Cinema can teach a lot, if you pay attention. While it is not recommended that you take all the different aspects of movies and apply them to your life, there are some good points made throughout the entertainment world. For instance, if you were to look at classic kung spiritual awakening movies fu movies, you would see that there are some principles of martial arts sewn into the movies. Even in the most comedic of stories, there are things that you can learn and directly apply to the way you think about learning, training, and mastering all forms of martial arts.
Look at movies where there is a master teacher, and a rogue student. There is something that will always be echoed in the narrative, and that’s the fact of committing to a lifetime of learning. Martial arts, no matter what discipline, takes a lifetime to master. There’s never a point where you stop learning or training. It is not like any other type of sport, where you are done at a certain age. This is echoed through the dialogue and principles that shape the main characters.
Regardless of your religious ideas, you will find that there is a harmony between spirit and fighting arts. Whether you agree with them wholeheartedly, or you use them to further your own involvement in religious studies, things outside of the physical matter. It’s within the spirit of fighting, that people get caught up with the physical, and not the spiritual balance that mastering the art forms takes. This may seem complicated, but it’s not, it’s a matter of balance, and one that is illustrated in movies quite well from the mouths of the teachers.
While revenge plots are slick, and there are a lot of fights that break out within the world of these movies, it’s not the main point of any character aside from the villains. If you pay close attention, you will see that the masters, trainers, and even heroes all want to find peaceful resolutions but are continually attacked into defending, and honoring the family, teachers, and more. Peaceful resolutions are the better solutions, but sometimes, they cannot manifest and self-defense rises above as the only resolution. Among the many prejudices and stigmas in our society we often find ageism. Despite all that has been achieved in terms of changing attitudes and removing this stigma, in so many areas of life, there is still too great a tendency to worship physical beauty and to associate it with youth. And this has bred among some of us a yearning to maintain youthful appearance at all costs, even to the extent of undergoing cosmetic surgery.

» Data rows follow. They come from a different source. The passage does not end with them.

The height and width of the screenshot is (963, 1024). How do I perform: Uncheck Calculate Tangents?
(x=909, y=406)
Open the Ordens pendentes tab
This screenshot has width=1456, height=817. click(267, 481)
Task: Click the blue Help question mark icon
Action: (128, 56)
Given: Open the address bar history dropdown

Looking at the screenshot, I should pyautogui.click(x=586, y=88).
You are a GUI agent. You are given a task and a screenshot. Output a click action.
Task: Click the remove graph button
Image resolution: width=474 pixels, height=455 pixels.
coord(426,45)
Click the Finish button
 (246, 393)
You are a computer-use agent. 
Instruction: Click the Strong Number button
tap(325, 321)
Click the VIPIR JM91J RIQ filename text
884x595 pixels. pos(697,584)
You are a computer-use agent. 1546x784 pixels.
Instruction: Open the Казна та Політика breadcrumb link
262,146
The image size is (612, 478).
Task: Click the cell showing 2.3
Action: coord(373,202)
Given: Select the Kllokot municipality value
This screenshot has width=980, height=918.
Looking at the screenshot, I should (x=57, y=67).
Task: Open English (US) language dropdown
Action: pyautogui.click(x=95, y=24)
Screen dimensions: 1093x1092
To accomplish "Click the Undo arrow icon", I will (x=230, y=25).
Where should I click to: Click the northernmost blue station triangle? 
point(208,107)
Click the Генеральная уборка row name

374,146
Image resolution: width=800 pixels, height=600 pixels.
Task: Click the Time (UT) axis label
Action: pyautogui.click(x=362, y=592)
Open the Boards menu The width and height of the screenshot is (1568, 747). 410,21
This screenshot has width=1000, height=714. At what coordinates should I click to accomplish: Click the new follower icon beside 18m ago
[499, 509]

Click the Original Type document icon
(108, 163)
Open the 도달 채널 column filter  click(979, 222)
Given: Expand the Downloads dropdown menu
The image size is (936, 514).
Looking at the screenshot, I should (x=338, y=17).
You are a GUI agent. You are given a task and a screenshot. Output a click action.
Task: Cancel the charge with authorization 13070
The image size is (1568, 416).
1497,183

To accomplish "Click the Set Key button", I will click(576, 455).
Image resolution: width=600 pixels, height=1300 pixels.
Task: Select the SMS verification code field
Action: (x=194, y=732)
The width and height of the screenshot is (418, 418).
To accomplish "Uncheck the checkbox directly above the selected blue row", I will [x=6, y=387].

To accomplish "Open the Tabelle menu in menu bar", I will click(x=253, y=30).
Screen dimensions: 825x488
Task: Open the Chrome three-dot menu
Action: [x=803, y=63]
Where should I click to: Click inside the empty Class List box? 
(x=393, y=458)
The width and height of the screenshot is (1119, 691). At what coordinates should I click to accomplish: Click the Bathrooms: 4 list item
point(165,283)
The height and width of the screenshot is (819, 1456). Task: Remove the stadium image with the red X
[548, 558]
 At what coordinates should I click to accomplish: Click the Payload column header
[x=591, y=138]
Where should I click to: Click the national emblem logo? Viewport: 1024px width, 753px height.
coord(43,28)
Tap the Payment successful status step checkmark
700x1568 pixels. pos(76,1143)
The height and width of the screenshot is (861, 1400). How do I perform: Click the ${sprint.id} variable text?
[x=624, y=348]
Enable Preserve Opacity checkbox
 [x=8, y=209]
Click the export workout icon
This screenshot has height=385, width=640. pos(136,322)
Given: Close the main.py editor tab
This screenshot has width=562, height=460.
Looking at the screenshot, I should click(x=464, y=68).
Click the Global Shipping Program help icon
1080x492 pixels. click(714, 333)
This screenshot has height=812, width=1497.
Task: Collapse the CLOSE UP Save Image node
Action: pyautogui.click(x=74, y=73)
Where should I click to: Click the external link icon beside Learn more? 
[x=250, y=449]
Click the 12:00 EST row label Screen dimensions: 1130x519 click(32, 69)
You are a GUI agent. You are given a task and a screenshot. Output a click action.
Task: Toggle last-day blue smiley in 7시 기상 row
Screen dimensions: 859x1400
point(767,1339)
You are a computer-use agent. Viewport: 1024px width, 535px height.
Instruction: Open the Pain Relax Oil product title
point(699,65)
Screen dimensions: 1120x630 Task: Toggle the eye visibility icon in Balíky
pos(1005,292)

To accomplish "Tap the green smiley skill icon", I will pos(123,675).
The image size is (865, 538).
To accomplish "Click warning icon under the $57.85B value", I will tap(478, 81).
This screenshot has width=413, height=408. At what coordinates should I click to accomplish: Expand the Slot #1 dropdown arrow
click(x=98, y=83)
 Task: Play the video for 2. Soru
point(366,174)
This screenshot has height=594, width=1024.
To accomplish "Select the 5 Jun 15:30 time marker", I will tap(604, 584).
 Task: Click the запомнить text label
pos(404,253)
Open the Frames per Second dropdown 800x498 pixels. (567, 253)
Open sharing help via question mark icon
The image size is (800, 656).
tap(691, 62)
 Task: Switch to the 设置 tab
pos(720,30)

On television, ‘Where Are They Now? ‘ features seem very popular. Presenters guide us through nostalgic retrospectives of past sitcoms; we find ourselves looking at iconic actors in classic movies. Sometimes if they’re still living, those actors are interviewed for the programmes. Then we find ourselves contrasting their appearance now with their youthful selves. But what of us? This question might only arise if we look at old photos or home movies, or indeed if we are reunited with friends from twenty or thirty years ago.
Why is it that some people change their appearance over the course of time to such an extent that you would not be able to recognize them from their 20 year old selves? In their youthful selves you can see innocence, hopefulness, idealism, fresh dreams. Must several decades of life experience destroy all that? If it must, why is it that others are still recognizable decades later? – for these people, you can still see the same life in their eyes. Indeed, some improve their appearance with age. All those years of living and you can still identify the same sparkle in the eyes, the same soul, the same quality of life and individuality in them. In their features and their eyes you can clearly discern the spiritual essence which remains independent of the superficial advantages of youth – a depth which gains quality and appeal with experience of the world
This cannot be purely a matter of physical self-care. Is it then a spiritual question? And is the answer a spiritual one? It would seems so, if it is true that “the righteous… will still bear fruit in old age. They shall be fresh and flourishing”. (Psalm 92: 12-14). Consider the notion that we have inner and outer personalities, and sometimes we can look at someone in a moment of heightened perception and see their inner personality as if it had transferred to the outside. Whether this is positive, of course, depends, firstly, upon what life has done to you; and, secondly, how you have responded to it. And ultimately this shows in the expression in the eyes, and what that reveals of the soul within. And then we might see the words of the prophet Joel fulfilled, when he quoted God as saying: “I will pour out my Spirit on all people… your old men will dream dreams.